比例計量型熒光探針自身也發出一定波長的熒光。與強度變化型熒光探針不同的是，在與被測物種作用之後，探針的發射波長發生移動（紅移或藍移）。其明顯優勢在於可通過兩個波長下熒光強度的比值來消除大部分環境因素的干擾（即自校正），從而在探針濃度未知的情況下實現對被測物種的定量檢測。這類探針設計的難點在於缺乏有效實現波長移動的設計策略。同時，如何使響應前後兩個發射峰之間的距離儘可能的大，減少發射光譜之間的重疊，以提高探針響應的靈敏度，也是該類探針設計的重點。

根據識別基團與客體的響應類型，熒光探針可分為配位型（又稱鰲合型）熒光探針和反應型熒光探針（Chemodosimeter）。除此之外，還有專用熒光探針，如離子通道熒光探針、受體熒光探針、線粒體標記探針等。

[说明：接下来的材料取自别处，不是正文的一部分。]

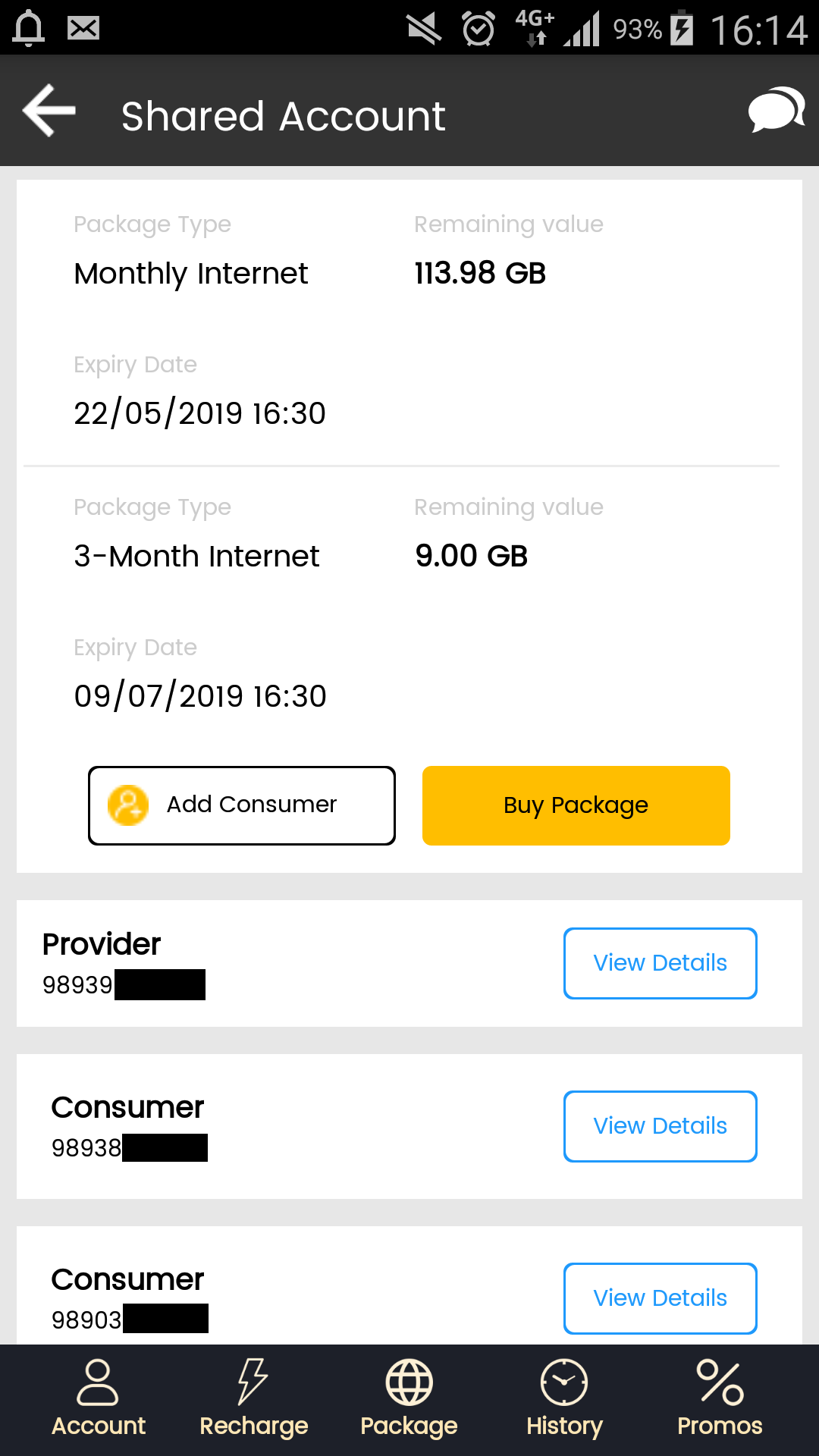
Task: View Details for the Provider number
Action: pos(660,963)
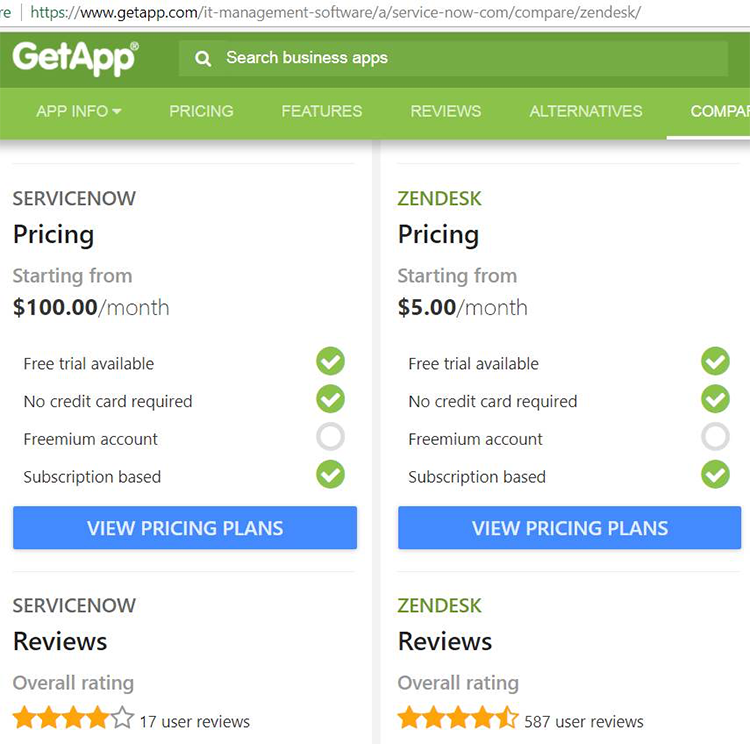Expand the App Info dropdown menu
750x744 pixels.
tap(78, 111)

配位型熒光探針與客體物種通過配位作用結合，使得結合前後探針的熒光性質發生改變。由於配位作用一般是可逆的快速過程，這種類型的探針的突出優勢是可以實現對被分析物的可逆檢測，實時跟蹤被分析物種在生物樣品中的微小的變化，特別適用於對生物體內各種金屬離子的檢測。此外，可以通過增減配位原子的個數等途徑，調節探針與被測物的配位能力，便於根據實際需要設計不同線性響應範圍的熒光探針。由於生物體內同時存在不同濃度的多種金屬離子，會與目標金屬離子發生競爭配位作用，這就需要對配位基團進行精巧的設計來排除性質相似的其他金屬離子的干擾。

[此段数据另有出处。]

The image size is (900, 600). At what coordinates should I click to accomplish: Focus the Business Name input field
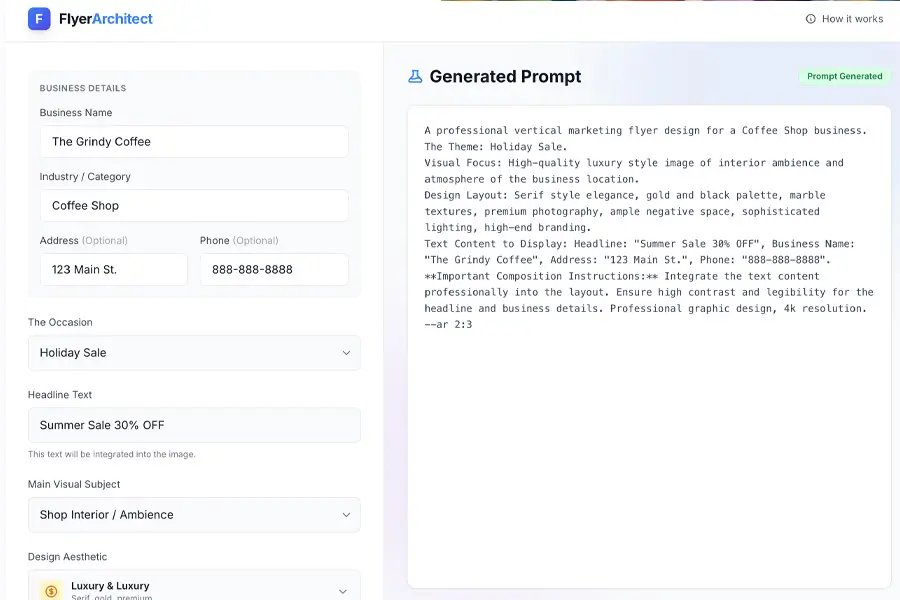coord(194,142)
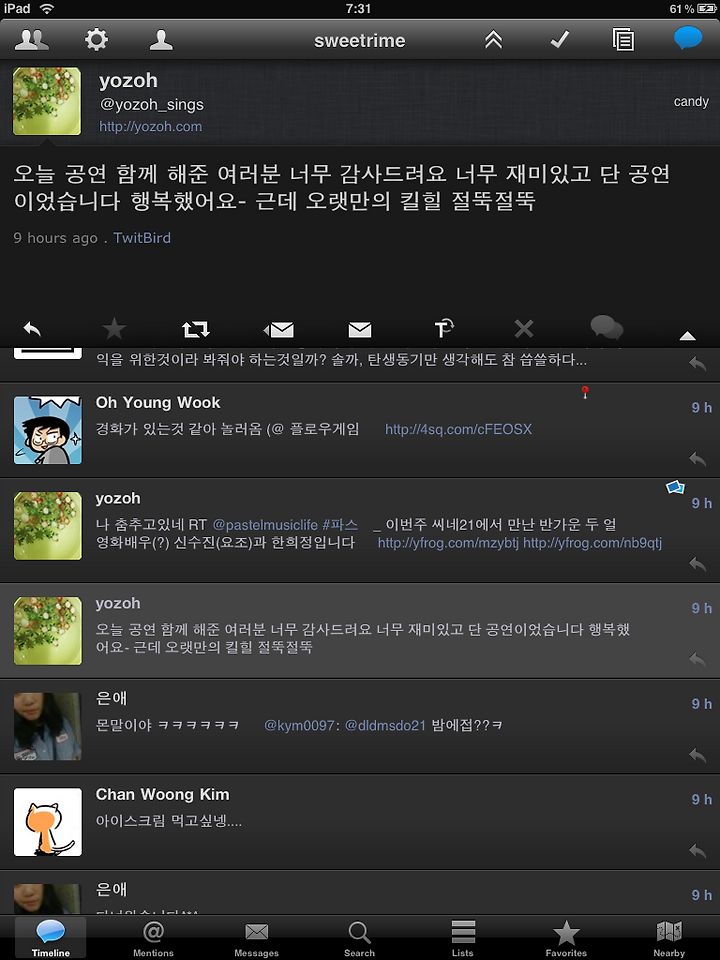Mark all as read checkmark
720x960 pixels.
coord(560,40)
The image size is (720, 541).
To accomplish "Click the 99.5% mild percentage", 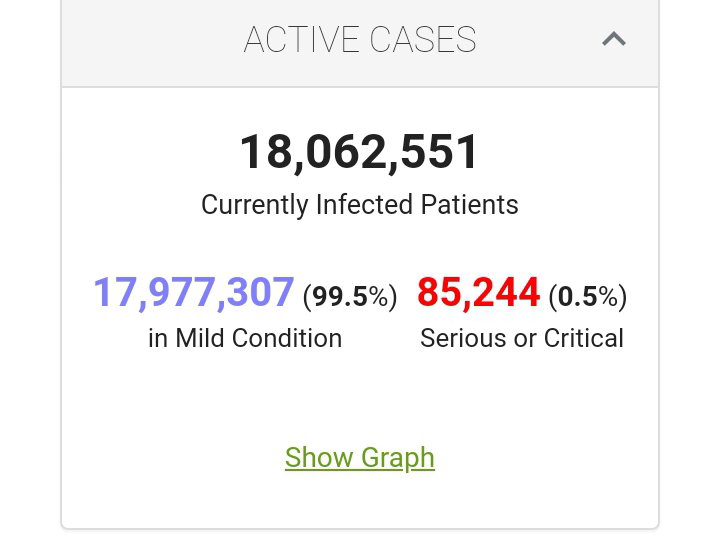I will (x=350, y=296).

反應型的熒光探針是通過與被測物種發生的不可逆化學反應，改變探針的熒光性質，從而實現對被測物種的響應。這類探針的優勢在於，有許多特異性的化學反應可以用於探針的設計，因此基於這些特異的化學反應的熒光探針通常具有較好的選擇性。另外，一些具有猝滅效應的物種（Cu2+, Hg2+等）與這類探針發生反應後，一般會脫離探針，探針從無熒光的分子變為熒光分子。這就克服了配位型熒光探針熒光易猝滅的缺點。此類探針還被廣泛運用於生物體內活性物種（ROS, RNS等）的檢測。設計這類探針的難點在於如何提高探針的選擇性。

九、熒光探針的設計機制

傳統的分子探針設計原理包括光致電子轉移（Photoinduced Electron Transfer,PET）、分子內電荷轉移（Intramolecular ChargeTransfer, ICT）、扭曲的分子內電荷轉移（Twisted IntramolecularCharge Transfer, TICT)，金屬一配體電荷轉移（Metal to Ligand ChargeTransfer, MLCT），電子能量轉移（Electron EnergyTransfer, EET）、熒光共振能量轉移（Fluorescence ResonanceEnergy Transfer, FRET）、激發態分子內質子轉移（Excited-StateIntramolecular Proton Transfer, ESIPT）、激發態締合物/激發態複合體的形成（Excimer/Exciplex Formation）等。新興機理包括聚集誘導發光（Aggregation InducedEmission, AIE）、上轉換髮光（Upconversion Luminescence,UCL）等。

十、光致電子轉移（PET）

一般而言，光誘導電子轉移（PET）過程分為兩種類型。一種是電子從電子給體轉移到激發態的熒光團（電子受體），激發態熒光團被還原導致熒光猝滅，此即a-PET（a指acceptor）或reductive-PET；另一種是電子從激發態的熒光團（電子給體）轉移到電子受體，激發態熒光團被氧化導致熒光猝滅，此即d-PET（d指donor）或oxidative-PET。沒有結合客體時，熒光團和受體之間的PET將熒光猝滅；結合客體後，PET過程受到抑制，熒光團發射熒光。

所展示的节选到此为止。